1968年、神奈川県出身。91年ドラフト8位で東大からロッテに入団。93年に引退し、94年から7年間米国在住。コロンビア大でMBAを取得し、江戸川大教授を務めながら、2005~14年にソフトバンクホークスの取締役を兼任。現在は、一般社団法人大学スポーツ協会理事、一般社団法人スポーツマネジメント通訳協会会長。YouTubeチャンネル「小林至のマネーボール」も好評配信中。

監督・選手・コーチに不祥事発覚…その時、球団はどうする?「内々で何とかする」時代はもう古い

公開日: 更新日:

 かつてのプロ野球は、親会社の広告塔であり、興行団でもありました。「グラウンドで取り返します」「野球で恩返しします」という言葉が、ある程度は通用した。酒席の失敗も女性問題も、多少は“やんちゃ”で済まされた。今なら通らない世界でした。

 しかし、もう無理です。週刊誌、ネットメディア、SNS、内部告発、スマホ動画。隠し通せる前提で動くこと自体がリスクです。「知っていたのに放置した」と見られれば、不祥事そのものより球団対応が二次不祥事として批判されます。初動の遅れは火消しではなく、火に油です。

 さらに、いまの球団は公式サイト、SNS、動画配信、ファンクラブ、アプリを通じて、自ら情報を発信するメディアでもあります。都合のよいニュースだけ出して、不都合な時は黙る、では通りません。
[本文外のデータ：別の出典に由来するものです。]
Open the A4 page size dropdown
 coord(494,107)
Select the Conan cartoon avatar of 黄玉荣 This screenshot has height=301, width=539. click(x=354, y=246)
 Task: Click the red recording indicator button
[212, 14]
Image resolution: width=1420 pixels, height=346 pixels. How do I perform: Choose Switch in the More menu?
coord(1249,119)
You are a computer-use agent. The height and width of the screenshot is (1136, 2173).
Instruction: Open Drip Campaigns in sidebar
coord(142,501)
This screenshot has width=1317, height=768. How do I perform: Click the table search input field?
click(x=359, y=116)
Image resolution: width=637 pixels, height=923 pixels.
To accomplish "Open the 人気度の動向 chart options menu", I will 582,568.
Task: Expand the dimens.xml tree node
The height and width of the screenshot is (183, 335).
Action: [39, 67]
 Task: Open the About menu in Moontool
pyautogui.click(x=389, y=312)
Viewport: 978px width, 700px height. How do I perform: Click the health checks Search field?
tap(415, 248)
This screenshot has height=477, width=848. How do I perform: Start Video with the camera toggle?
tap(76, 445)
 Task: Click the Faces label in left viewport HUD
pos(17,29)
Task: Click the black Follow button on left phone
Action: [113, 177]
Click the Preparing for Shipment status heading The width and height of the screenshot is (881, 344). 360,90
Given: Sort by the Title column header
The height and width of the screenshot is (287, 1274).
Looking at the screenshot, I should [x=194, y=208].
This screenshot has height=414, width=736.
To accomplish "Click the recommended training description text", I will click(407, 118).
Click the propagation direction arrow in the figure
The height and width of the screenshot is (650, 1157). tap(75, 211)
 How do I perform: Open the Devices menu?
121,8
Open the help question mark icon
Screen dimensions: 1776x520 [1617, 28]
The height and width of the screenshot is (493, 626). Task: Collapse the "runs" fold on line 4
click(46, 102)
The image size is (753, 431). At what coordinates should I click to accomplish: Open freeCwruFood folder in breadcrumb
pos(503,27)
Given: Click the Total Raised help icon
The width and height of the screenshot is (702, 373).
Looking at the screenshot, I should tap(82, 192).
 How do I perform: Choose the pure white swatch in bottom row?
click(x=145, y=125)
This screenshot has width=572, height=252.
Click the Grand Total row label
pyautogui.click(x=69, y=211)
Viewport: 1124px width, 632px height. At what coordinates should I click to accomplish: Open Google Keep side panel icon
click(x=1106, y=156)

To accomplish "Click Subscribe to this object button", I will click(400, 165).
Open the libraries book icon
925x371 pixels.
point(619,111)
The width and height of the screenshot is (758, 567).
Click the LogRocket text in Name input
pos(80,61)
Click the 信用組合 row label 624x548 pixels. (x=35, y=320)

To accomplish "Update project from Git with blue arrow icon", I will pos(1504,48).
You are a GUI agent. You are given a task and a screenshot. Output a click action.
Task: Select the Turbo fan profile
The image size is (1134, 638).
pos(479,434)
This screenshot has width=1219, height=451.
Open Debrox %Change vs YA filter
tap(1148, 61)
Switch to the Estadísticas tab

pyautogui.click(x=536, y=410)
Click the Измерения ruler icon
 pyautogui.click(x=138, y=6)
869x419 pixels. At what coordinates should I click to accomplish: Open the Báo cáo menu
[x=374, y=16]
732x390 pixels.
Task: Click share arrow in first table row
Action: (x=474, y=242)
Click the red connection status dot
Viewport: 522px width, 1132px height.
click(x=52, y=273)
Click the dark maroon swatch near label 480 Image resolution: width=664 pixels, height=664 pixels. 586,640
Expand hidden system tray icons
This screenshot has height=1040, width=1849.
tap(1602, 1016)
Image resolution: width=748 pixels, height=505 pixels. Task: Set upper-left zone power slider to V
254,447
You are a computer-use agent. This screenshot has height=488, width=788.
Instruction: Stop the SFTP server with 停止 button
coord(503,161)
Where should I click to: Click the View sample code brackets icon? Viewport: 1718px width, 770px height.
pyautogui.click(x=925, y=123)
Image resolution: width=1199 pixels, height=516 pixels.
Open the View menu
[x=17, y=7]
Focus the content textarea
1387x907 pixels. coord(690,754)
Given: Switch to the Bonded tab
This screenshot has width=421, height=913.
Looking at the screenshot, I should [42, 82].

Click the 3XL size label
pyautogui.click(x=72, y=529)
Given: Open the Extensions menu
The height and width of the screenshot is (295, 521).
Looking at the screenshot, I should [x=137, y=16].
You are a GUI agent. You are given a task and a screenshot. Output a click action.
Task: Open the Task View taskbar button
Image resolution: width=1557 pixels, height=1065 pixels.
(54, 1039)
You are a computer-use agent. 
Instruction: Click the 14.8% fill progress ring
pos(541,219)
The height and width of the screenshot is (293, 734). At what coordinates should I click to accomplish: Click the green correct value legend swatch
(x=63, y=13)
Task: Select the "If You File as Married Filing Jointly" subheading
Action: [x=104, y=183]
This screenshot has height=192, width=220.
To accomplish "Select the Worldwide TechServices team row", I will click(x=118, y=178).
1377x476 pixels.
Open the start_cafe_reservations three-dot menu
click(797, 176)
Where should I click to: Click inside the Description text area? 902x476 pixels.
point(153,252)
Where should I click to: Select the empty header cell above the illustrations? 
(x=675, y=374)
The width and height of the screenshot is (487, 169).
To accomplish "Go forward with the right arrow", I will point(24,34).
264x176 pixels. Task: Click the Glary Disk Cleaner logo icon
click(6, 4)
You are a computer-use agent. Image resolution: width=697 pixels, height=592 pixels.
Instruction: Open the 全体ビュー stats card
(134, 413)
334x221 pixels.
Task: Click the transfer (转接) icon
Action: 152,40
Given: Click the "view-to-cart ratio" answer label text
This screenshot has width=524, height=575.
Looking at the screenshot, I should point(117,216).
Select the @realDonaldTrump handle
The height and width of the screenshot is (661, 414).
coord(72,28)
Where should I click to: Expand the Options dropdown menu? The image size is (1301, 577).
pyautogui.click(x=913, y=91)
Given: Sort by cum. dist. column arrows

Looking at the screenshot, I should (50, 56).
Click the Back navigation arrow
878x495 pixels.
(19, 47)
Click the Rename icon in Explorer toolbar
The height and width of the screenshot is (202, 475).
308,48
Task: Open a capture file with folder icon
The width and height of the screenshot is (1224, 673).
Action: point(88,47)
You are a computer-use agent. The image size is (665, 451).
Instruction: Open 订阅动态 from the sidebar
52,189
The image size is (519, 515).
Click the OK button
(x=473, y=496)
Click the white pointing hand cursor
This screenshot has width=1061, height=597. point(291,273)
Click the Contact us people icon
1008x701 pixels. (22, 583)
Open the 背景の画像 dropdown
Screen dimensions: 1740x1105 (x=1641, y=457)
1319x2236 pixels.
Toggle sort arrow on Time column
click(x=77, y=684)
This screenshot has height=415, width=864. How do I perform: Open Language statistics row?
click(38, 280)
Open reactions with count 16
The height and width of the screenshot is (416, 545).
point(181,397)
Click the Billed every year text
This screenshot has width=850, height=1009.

 経営上、最も怖いのはスポンサー離れです。スポンサーは看板ではなく、球団の信用、地域性、健全性、ファンとの接点を買っています。球団のスポンサー収入は、親会社からの広告宣伝費を含めれば、少なくとも50億円規模、多いところでは150億円を超えるとみられます。不祥事対応を誤れば、数億円から十数億円単位の損失、契約内容によっては違約金もあり得ます。フロントが神経質になるのは、きれいごとだけではありません。球団の首根っこに直結するからです。